--- Input data ---
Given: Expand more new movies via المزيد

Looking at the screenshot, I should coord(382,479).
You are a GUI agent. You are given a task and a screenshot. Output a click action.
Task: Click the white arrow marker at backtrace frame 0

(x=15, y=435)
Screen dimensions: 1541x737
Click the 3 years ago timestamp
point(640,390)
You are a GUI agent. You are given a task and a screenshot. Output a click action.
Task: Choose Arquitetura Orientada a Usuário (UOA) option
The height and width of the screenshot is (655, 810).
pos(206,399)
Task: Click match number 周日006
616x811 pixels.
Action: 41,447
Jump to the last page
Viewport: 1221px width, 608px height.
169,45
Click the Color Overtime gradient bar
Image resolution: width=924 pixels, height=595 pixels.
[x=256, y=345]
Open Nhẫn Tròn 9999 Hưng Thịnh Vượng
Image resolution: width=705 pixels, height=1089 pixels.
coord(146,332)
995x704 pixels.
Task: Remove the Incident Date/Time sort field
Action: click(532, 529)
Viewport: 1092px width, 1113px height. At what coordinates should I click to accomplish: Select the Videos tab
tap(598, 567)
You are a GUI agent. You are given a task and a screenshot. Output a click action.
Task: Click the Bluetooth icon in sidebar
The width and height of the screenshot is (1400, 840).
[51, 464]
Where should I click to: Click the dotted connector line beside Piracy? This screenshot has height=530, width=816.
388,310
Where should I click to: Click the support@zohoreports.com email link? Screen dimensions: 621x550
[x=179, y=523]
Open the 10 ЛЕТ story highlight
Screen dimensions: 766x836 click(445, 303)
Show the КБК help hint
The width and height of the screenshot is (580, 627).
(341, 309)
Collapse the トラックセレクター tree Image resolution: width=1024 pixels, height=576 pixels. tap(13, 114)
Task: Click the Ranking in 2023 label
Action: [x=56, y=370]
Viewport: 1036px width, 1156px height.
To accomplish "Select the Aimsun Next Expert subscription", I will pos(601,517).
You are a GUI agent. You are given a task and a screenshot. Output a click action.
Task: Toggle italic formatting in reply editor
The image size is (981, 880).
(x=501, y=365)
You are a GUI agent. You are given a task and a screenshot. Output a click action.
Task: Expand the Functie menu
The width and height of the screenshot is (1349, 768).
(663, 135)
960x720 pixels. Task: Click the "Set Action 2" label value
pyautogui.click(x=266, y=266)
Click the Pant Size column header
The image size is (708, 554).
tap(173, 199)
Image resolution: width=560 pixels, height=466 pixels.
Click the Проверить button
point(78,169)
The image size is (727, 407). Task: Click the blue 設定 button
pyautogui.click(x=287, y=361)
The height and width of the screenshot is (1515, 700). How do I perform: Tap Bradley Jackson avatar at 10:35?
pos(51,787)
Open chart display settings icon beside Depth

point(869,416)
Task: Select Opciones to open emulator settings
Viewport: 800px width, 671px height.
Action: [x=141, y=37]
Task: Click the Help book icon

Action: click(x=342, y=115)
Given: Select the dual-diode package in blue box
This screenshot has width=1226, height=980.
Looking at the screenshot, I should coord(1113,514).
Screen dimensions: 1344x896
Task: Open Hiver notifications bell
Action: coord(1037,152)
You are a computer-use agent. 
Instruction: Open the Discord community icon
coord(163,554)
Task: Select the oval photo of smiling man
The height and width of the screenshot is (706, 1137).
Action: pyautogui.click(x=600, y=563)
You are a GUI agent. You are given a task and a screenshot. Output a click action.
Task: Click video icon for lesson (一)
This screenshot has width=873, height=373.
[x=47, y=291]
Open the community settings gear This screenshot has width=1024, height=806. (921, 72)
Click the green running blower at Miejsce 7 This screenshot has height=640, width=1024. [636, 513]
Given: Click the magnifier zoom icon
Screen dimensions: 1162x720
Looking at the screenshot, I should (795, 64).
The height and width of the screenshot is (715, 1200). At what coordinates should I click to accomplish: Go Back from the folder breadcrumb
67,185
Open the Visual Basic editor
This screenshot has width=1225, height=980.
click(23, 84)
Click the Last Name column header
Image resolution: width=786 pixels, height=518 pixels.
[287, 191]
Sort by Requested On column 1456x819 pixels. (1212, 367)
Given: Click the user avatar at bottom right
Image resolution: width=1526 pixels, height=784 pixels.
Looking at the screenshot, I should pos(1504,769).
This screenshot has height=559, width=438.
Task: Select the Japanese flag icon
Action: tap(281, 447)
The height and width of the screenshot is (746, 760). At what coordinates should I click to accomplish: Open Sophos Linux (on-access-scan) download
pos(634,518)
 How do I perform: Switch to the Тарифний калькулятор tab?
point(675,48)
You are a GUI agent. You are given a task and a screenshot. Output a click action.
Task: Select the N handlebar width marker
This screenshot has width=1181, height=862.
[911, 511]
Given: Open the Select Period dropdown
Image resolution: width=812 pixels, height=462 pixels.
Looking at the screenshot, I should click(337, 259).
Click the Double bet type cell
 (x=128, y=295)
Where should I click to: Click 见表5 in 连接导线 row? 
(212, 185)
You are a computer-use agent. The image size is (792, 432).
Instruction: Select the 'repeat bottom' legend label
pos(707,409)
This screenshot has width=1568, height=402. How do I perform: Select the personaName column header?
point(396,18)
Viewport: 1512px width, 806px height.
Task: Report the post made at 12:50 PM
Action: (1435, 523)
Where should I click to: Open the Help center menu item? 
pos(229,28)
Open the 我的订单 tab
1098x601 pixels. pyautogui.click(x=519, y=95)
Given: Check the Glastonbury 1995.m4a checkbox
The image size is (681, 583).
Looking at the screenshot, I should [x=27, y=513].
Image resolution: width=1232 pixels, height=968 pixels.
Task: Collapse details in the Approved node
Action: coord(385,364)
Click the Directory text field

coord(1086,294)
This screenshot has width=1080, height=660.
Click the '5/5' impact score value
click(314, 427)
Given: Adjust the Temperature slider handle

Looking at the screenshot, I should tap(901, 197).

--- Brief ---
In the records above, find each line that mentions the string "computer", then copy it.

--- Solution to this task ---
You are a computer-use agent. 
You are a computer-use agent. The image size is (792, 432).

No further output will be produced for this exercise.